= Clarks Junction =

Locality in Dunedin City, New Zealand

Clarks Junction, also known simply as Clarks, is a locality in the Otago Region of the South Island of New Zealand. It is located at the junction of State Highway 87 and the Old Dunstan Road, approximately halfway between Outram and Middlemarch.

Clarks Junction was an important stop on the trail to the goldfields of Central Otago in the years following the 1860s gold rush. It was named after an early settler who became the settlement's first postmaster in 1867.

Clarks Junction's most notable feature was the local pub, the Clarks Junction Hotel, which closed down in March 2020.

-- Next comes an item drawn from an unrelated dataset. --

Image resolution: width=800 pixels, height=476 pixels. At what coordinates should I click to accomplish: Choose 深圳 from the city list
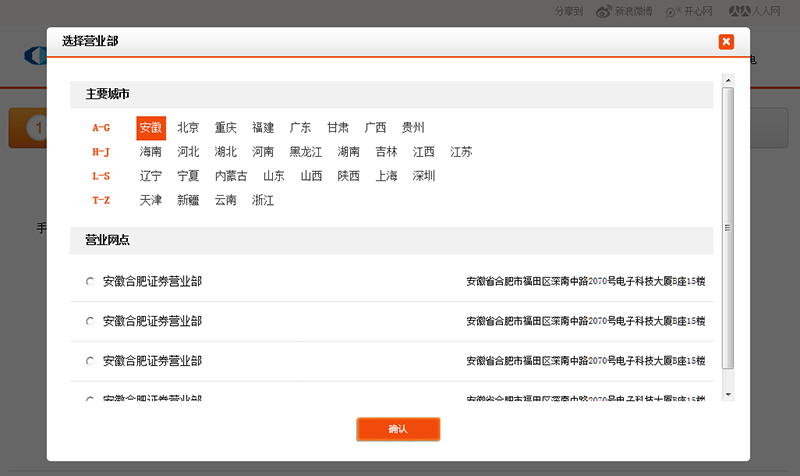(x=424, y=176)
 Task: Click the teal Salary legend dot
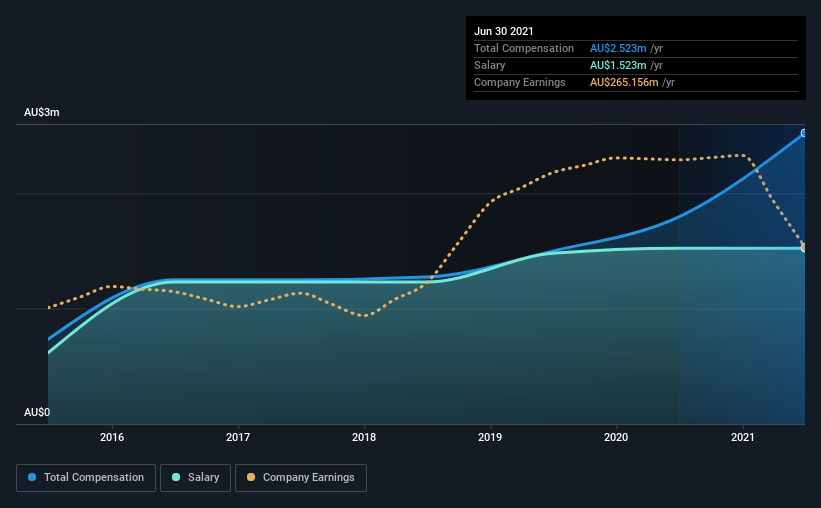(x=176, y=477)
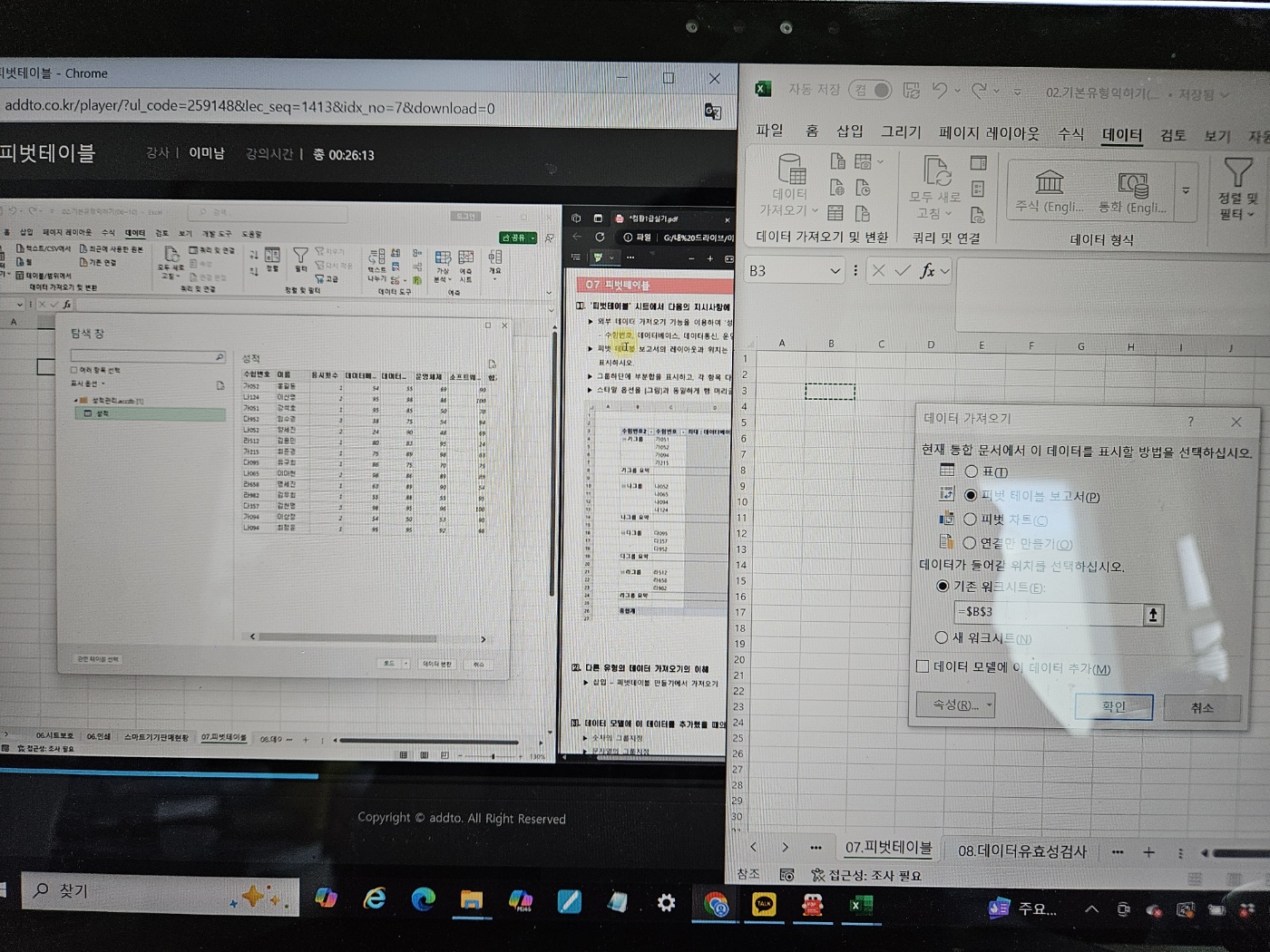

== Clarks Junction Cafe and Bar ==
Clarks Junction Cafe and Bar (previously known as Clarks Junction Hotel) is located at the junction of the two roads. It was a well-known sight for travellers between Dunedin and the Maniototo, because it was for many years painted bright orange, which enabled it to be seen from a great distance. It was built in 1867 and was burnt down and rebuilt in 1930. Gillian and Adrian Bardrick owned the hotel from 1999 to 2019 when they sold it to Tony Bennet and Tania Profit, who renovated the hotel and operated it for a year before closing down due to the 2020 COVID-19 Lockdowns. The hotel was not opened and was sold as a residential property in July 2021.